第95章 雪の日に
翌朝、肌を刺すような冷えた空気にふるりと身を震わせて目覚めた私は、我知らず褥の中でぎゅっと身体を丸める。
(うぅ…寒っ…今朝はまた一段と冷え込みが強いみたい)
昨夜、信長様に余すところなく愛されて濃密に熱が篭っていたのが嘘のように、寝所の空気も冬らしくすっかり冷え切っている。
「……信長様?」
愛しい人の温もりを求めて寝台の上で身動ぐが、そこには求めていた人の姿はなくて……
(っ……信長様っ…どこ?もう起きて……?)
半身を起こして寝所の中を見回してみるが、周囲はまだ薄暗く、夜明け前のようだった。
信長様は、大抵は私より先に目覚めることが多くていらっしゃるが、夜明け前なら私が起きるまでは傍にいて下さる。
それが今朝は…どこに行かれたというのだろうか。
目が覚めて隣に大切な人の温もりがないことが、こんなにも不安を感じることだとは……
居ても立っても居られず、寝台から慌てて身体を起こす。
信長に何度も愛を注がれた身体は気怠く、身の奥はいまだ蕩けたままで、床に降り立った足元は少し覚束なかった。
「信長様っ…?」
寝所を出て、続きの間にも、信長の姿はなかった。
冷え切った部屋の中、文机の上には私が置いた『スノードーム』がそのままになっていた。
(まだ暗いのに…もうご政務に行かれたのかしら…)
思わず胸の内がキュッと締め付けられる。
それは決して、身を切るような寒さのせいだけではなかった。
年越し前の忙しい時期だが、昨日は私の我が儘を聞いて一日『降誕祭』の催しに付き合って下さった。

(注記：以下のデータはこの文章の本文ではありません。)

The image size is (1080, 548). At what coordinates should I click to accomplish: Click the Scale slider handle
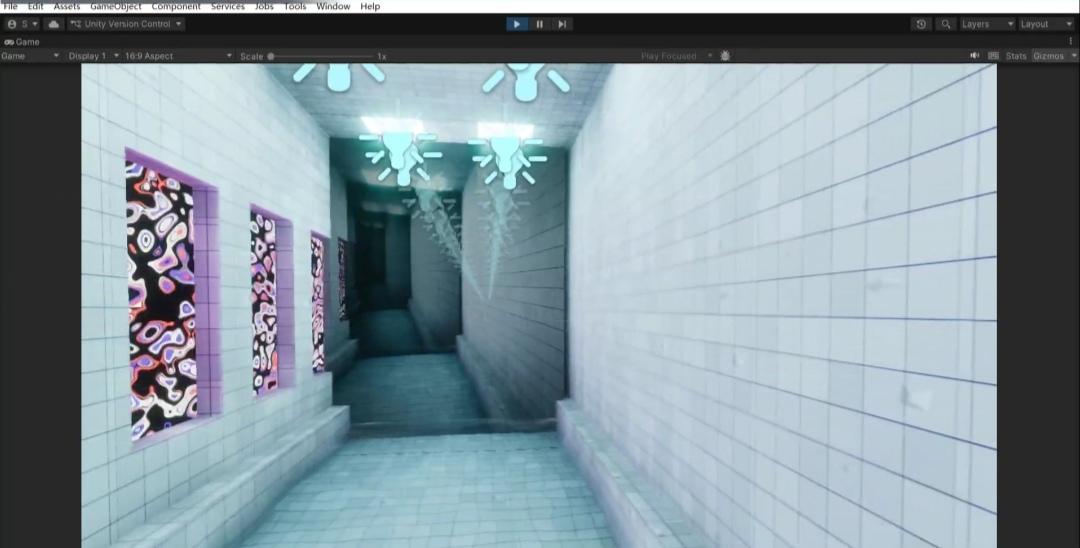point(271,56)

もしかすると、そのせいでご政務が滞っているのかもしれない。
(どうしよう…私ったら、我が儘言って、忙しい信長様にご負担をおかけしてしまった…?)
一人目覚めた寂しさから、居ても立っても居られずに着崩れた夜着のまま寝所を出てきてしまった自分が、急に恥ずかしくなる。
「……朱里?起きたのか?」
(えっ…?)
信長様の姿が見当たらずモヤモヤと考え込んでいた私は、突如聞こえた愛しい人の声に、訳が分からなくなって立ち竦む。
「ここだ」
廻縁に続く障子がスパンっと開いたかと思うと、薄暗かった室内に蒼白い明かりがすぅーっと射し込んだ。
それと同時に、部屋の中にヒヤリと冷たく澄んだ空気が入り込む。